Embracing Iowa State’s past is, for Campbell, paramount. In a program that – like him — has never been about “I,” he knows cultivating relationships is the key to building the future. One of the first things Campbell did at Iowa State was place what he thought might be a quick, 10-minute phone call to Dan McCarney (L), a 2016 ISU Hall-of-Fame inductee who guided the Cyclones to new heights between 1995-2006.
“It was an hour and a half conversation,” Campbell remembers. “I hung up the phone being so glad I made the call. His energy and his pride re-energized me to say ‘I made the right decision coming here.’ He’s got the same vision and pride, to this day.”
Those are the kinds of people Campbell wants to be around. He loved his time at Toledo, but admits it was disappointing to see only 5,000 fans cheering his team in the rain as it contended for a division title last year. That’s the kind of thing, he says, that would never happen at Iowa State. And it’s something he’s not sure the Cyclone faithful realize is so special about them.
“Going on the Cyclone Tailgate Tour this summer and meeting people and realizing that there are people who drive three hours to a basketball game on a Tuesday night, drive three hours back, and go to work the next day? That just doesn’t happen in probably 99 percent of the places across the country,” Campbell says. “That’s unique, that’s different. That’s a community you want to give back to.”
As he begins his first season at the helm of the Cyclone program, Campbell’s confidence has already infected top recruits from across the country. ISU’s 2017 recruiting class is rated higher than any before it.
“Getting parents and players on our campus and seeing the academic support services we have here — and the majors like engineering and business, those are big game-changers for us,” says Campbell, who says high academic standards are a pillar of the culture he wants to create in any football program he leads. “I think the culture on our campus is great, and it’s our job to create that matching culture within the walls of the football program to the point where student-athletes come in here and say, ‘Wow, they’ve got something special going on here. I want to be a part of that.’”
Campbell’s coaching philosophy is grounded in his belief in the importance of education. As a player, he says he saw people waste their college opportunity. He doesn’t want that to happen to the young men he coaches. And he won’t compromise on his values or his expectations; he’s not afraid to move on if a player doesn’t reciprocate his level of commitment — that isn’t a teaching moment, Campbell says, nor is it a recipe for winning football.
“It’s still about football, and winning football is really important,” Campbell says, “but it’s also about building young men and letting them leave your program as people who will someday be great leaders of society.
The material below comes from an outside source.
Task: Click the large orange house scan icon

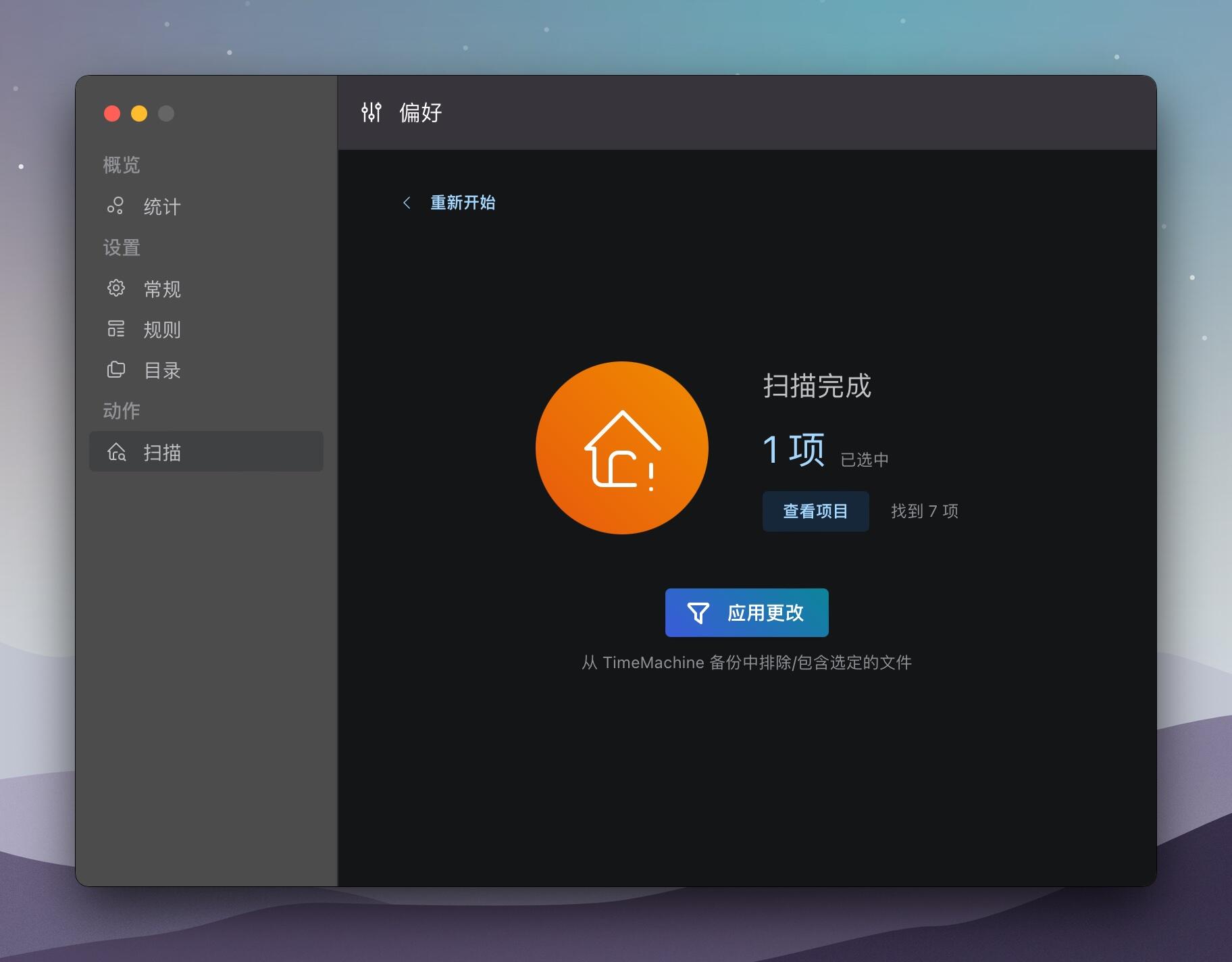Action: [x=621, y=448]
It’s a lot bigger than just the game of football.”
And, Campbell says, young men who don’t compromise off the field won’t compromise on it, either.
“I’m not [necessarily] looking for a 4.0 student,” he says. “I’m looking for young men who value getting an education and are going to work as hard as they can to be as good as they can be. Those are the guys who, when it gets hard in a game or when it’s really cold late in the season, you can trust to stand up and make the right play.”